Revenus mobiliers et plus-values de cessions mobilières

Prélèvement à la source – 6 articles pour tout comprendre

Le prélèvement à la source de l’impôt sur le revenu ne s’applique pas forcément à tous les revenus.

Les revenus de capitaux mobiliers (dividendes et intérêts) et les plus-values de cession de valeurs mobilières sont soumis, par défaut, à un traitement fiscal différent.

En effet, depuis le 1er janvier 2018, ces revenus sont fiscalisés selon le régime du prélèvement forfaitaire unique (PFU).

PFU : petit rappel

Le taux global du PFU est de 30 %, incluant 12,8 % au titre de l’impôt sur le revenu et 17,2 % au titre des prélèvements sociaux (taux en vigueur à compter de 2018).

Il s’agit d’un taux forfaitaire, par opposition à une imposition au barème.

Le PFU applicable de plein droit

PFU et revenus mobiliers

Le PFU intervient au moment du versement des revenus (intérêts, produits ou dividendes).

PFU et plus-values sur valeurs mobilières

Le PFU est assis sur le montant des plus-values réalisées lors de la cession de titres.

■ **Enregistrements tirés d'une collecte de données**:
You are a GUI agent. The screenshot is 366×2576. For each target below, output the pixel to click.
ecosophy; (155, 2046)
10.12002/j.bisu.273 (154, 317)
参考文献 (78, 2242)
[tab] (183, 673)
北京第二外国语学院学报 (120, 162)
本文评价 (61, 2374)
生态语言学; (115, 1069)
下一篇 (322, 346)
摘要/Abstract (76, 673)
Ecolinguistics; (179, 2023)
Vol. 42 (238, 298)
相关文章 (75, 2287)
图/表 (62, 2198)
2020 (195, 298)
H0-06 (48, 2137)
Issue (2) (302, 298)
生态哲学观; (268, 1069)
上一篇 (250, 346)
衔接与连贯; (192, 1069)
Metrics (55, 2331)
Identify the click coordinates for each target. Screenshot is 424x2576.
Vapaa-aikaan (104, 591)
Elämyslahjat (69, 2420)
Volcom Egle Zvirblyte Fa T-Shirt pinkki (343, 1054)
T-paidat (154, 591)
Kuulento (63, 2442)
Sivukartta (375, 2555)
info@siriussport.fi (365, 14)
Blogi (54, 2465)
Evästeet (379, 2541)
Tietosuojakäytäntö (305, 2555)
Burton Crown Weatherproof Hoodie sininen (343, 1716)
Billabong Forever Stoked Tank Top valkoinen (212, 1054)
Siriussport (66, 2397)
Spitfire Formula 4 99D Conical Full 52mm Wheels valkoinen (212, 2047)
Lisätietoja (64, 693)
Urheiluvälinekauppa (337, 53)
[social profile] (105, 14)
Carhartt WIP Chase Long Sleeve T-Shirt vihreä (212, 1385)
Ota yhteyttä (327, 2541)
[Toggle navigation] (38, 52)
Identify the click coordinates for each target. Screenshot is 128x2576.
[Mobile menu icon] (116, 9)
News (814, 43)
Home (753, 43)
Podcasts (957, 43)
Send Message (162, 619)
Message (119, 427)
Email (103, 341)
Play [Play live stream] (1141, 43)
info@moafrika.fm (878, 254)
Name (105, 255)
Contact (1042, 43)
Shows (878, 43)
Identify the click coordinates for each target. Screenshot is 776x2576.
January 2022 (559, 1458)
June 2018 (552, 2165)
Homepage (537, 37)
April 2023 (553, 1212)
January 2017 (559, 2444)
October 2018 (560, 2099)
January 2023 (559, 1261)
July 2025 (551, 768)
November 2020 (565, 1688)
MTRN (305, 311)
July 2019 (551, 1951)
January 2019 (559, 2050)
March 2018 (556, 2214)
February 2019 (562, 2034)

■ **Travail demandé**:
Poursuivez le texte sur le prélèvement forfaitaire unique juste après sa dernière phrase. Cette liste n'a aucun lien avec le texte sur le prélèvement forfaitaire unique.

■ **Réponse ci-dessous**:
Contrairement aux revenus mobiliers, le PFU est effectué au moment de l’imposition annuelle des revenus.

Option pour l’imposition au barème et au prélèvement à la source

Le PFU est donc le régime par défaut, mais il sera possible d’opter pour l’imposition au barème progressif.

Cette option est globale et irrévocable pour l’ensemble des revenus mobiliers et plus-values mobilières d’une même année.

Une option à n’envisager que si cela est plus favorable.

Dans ce cas, des restitutions d’impôts sur le revenu s’opéreront en fonction des prélèvements déjà effectués au moment de la perception des revenus concernés.